Agree with Scott above. The IFS is not good enough, no matter what you put up there. Custom a-arms, 1 ton ball joints, etc. It's expensive at first and a fair amount of technical detail is involved in the solid axle swap, but it's doable. It's becoming very common for people who don't do alot of work on cars to be able to safely do a SAS on their trucks. Off Road Design (ORD) makes nice kits that are almost bolt on for said SAS on our trucks. I do encourage you to build it once and build it right. For example, a Dana 44 (ford 77-79 years are easiest) is ok, a dana 60 is best. The dana 44 did come in a 3/4 ton pickup from ford, but for offroad, the dana 60 is the way to go for serious off road time, particularly in a fullsize rig like ours. The dana44 can use the hubs from an old chevy and you can keep your 6 lug wheels. otherwise the 1 ton gear is 8 lug unless you get custom machined hubs which aint had for less than at least $1k. I'm using a dana 44 as mentioned above with machined chevy hubs and I have a 6lug 14 bolt 9.5" rear end (the semi float axle) that I'm working on now for my truck. So I'll have 3/4 ton gear around me. Mine is not used for rocks or mud really, I just don't want the liability of a 10 bolt rear end (factory) and the IFS. I don't like doing bushings and ball joints every 30k miles with my 2 door tahoe's 37" tires.
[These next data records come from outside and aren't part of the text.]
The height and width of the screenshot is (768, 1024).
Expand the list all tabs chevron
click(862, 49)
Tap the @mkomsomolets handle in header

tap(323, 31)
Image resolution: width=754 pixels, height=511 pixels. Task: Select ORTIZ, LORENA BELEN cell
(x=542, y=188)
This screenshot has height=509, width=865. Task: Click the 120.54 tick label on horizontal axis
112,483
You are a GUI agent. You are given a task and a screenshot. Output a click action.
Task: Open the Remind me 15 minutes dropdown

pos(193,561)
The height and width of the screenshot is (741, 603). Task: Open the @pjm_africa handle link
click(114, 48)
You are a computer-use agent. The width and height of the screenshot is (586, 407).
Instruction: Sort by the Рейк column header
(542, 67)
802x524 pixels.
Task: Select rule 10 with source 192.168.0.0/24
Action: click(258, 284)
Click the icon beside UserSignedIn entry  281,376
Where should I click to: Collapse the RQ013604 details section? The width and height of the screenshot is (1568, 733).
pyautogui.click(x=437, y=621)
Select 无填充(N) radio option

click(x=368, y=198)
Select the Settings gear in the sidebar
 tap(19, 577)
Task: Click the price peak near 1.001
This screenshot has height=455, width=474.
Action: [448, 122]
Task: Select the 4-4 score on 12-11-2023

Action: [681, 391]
NP241 transfer case is the way to go. Simple to work on, Slip yoke eliminators are had easily (jb conversions), and it's pretty beefy. Much better than the 246 or the autotrack case (I forget the number on it....)
After a ton of research, if you decide you want to go that way, start gathering parts. Read read read. pirate4x4 is a great resource for this kind of thing. there are some real a**holes there but they know their crap when it comes to wheeling hard. Read the 30-40 threads on SAS info and then reread them again. I found my dana 44 from a guy in Amarillo on Pirate and he charged me $400 for it. It's in good shape, should be fine for my daily driver that gets dirty sometimes. If I was building a less street-used truck, I'd have 1 ton gear at front and back. I may do that anyway if I decide that the d44 isn't enough.
Keep us posted and good luck.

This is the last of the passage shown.